We next tested whether MAPK 1/2 signaling was involved in EGF regulation of ENaC. The rationale for testing this hypothesis is that others have demonstrated that MAPK 1/2 signaling is necessary for EGF to decrease Na+ reabsorption across an immortalized mouse collecting duct epithelial cell line (25), and MAPK 1/2 signaling decreases ENaC activity (1, 20). We find that MAPK 1/2 signaling is not necessary for the acute actions of EGF and RTK on ENaC.
The third signaling pathway tested that may possibly couple EGFR to ENaC is RTK-mediated depletion of membrane PtdIns(4,5)P2 levels. This signaling pathway has drawn much attention lately with the finding that nerve growth factor via the receptor tyrosine kinase TrkA diminishes membrane PtdIns(4,5)P2 levels via PLC- to regulate TRP channels (4, 22). EGF signaling via RTK also depleted PtdIns(4,5)P2 to modulate TRP channel activity (22) and EGF-mediated hydrolysis of PtdIns(4,5)P2 suppresses activation of GIRK channels (14). Depletion of PtdIns(4,5)P2 in response to RTK signaling, in addition, suppresses P/Q- and N-type Ca2+ channel activity (39). The current findings confirm that EGF and RTK signaling depletes PtdIns(4,5)P2 and demonstrates that depletion of PtdIns(4,5)P2 via M1 signaling independent of RTK also decreases ENaC activity. Moreover, we demonstrate that EGF is unable to affect ENaC activity when PtdIns(4,5)P2 levels are clamped. These findings are consistent with a cellular mechanism where EGF signaling via RTK leads to depletion of membrane PtdIns(4,5)P2 levels to decrease ENaC activity. Such a mechanism fits nicely with the recent findings that ENaC activity is modulated by membrane phospholipid levels to include PtdIns(4,5)P2 (17, 32, 40).

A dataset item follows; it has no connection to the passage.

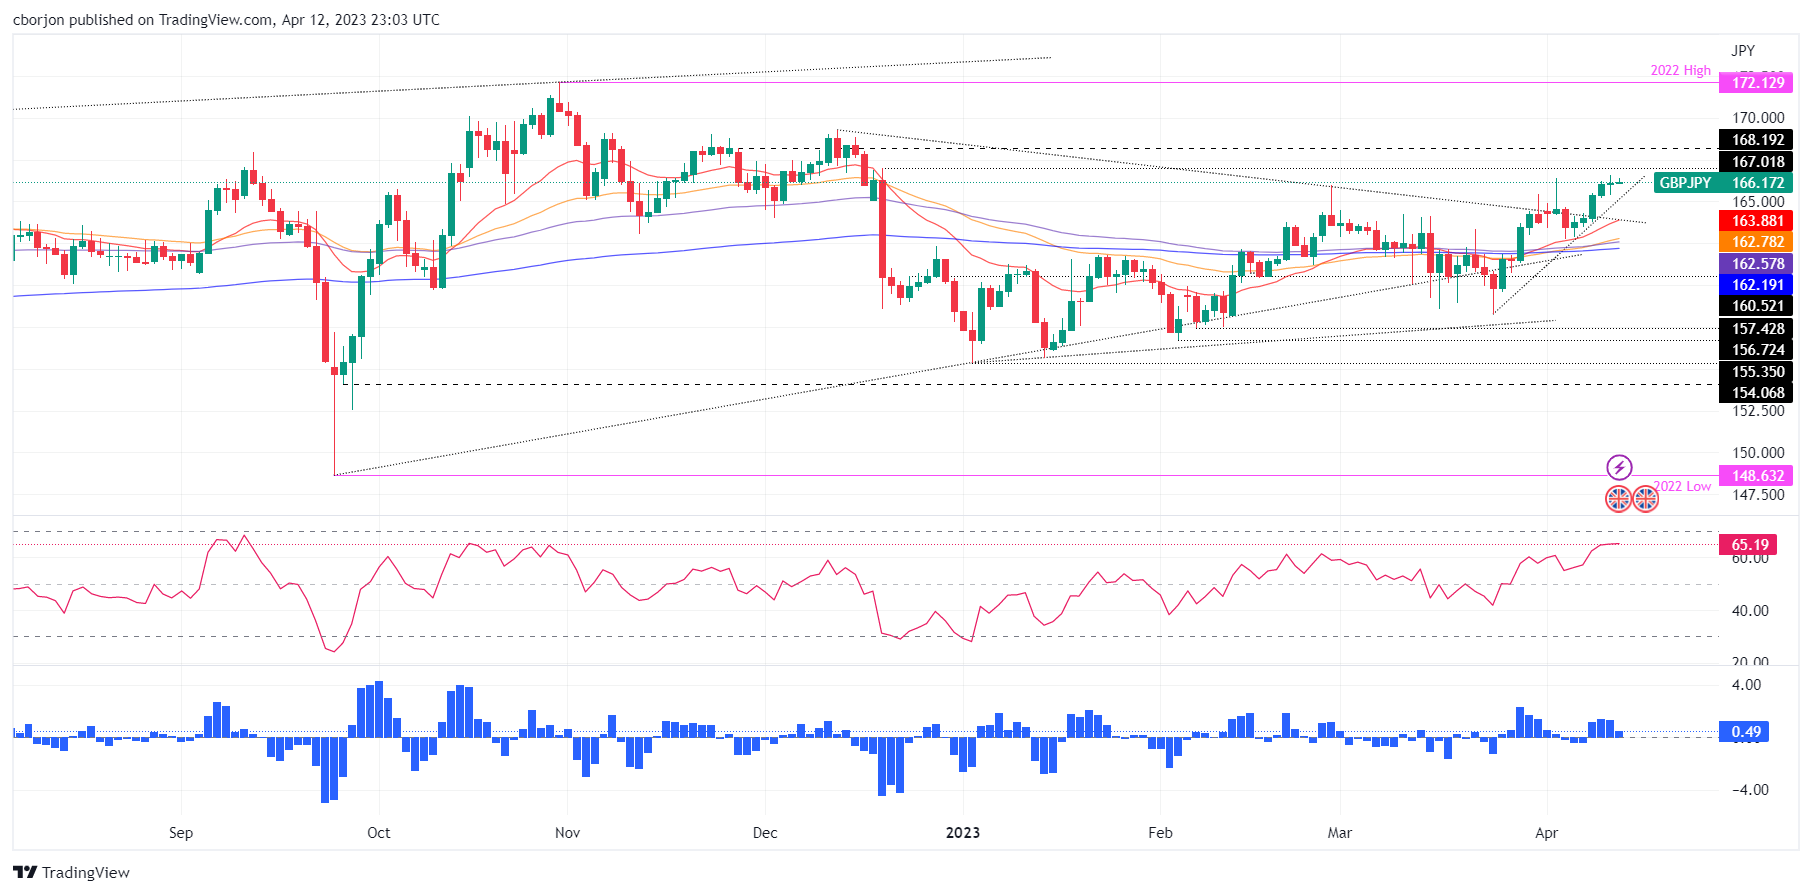Click the first UK flag economic event icon
This screenshot has height=894, width=1812.
[1618, 498]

Open probability of ENaC is directly related to membrane PtdIns(4,5)P2 levels with this phospholipid being permissive for normal channel activity (17, 40). It is believed that as ENaC unbinds PtdIns(4,5)P2 open probability decreases. The current findings demonstrating that EGF and RTK signaling decrease ENaC open probability then also are consistent with a mechanism of action dependent on PtdIns(4,5)P2 depletion. Moreover, the quick time course of EGF actions on ENaC and the fact that this signaling pathway is membrane delimited also are consistent with depletion of PtdIns(4,5)P2 as the mechanism of EGF action on ENaC activity.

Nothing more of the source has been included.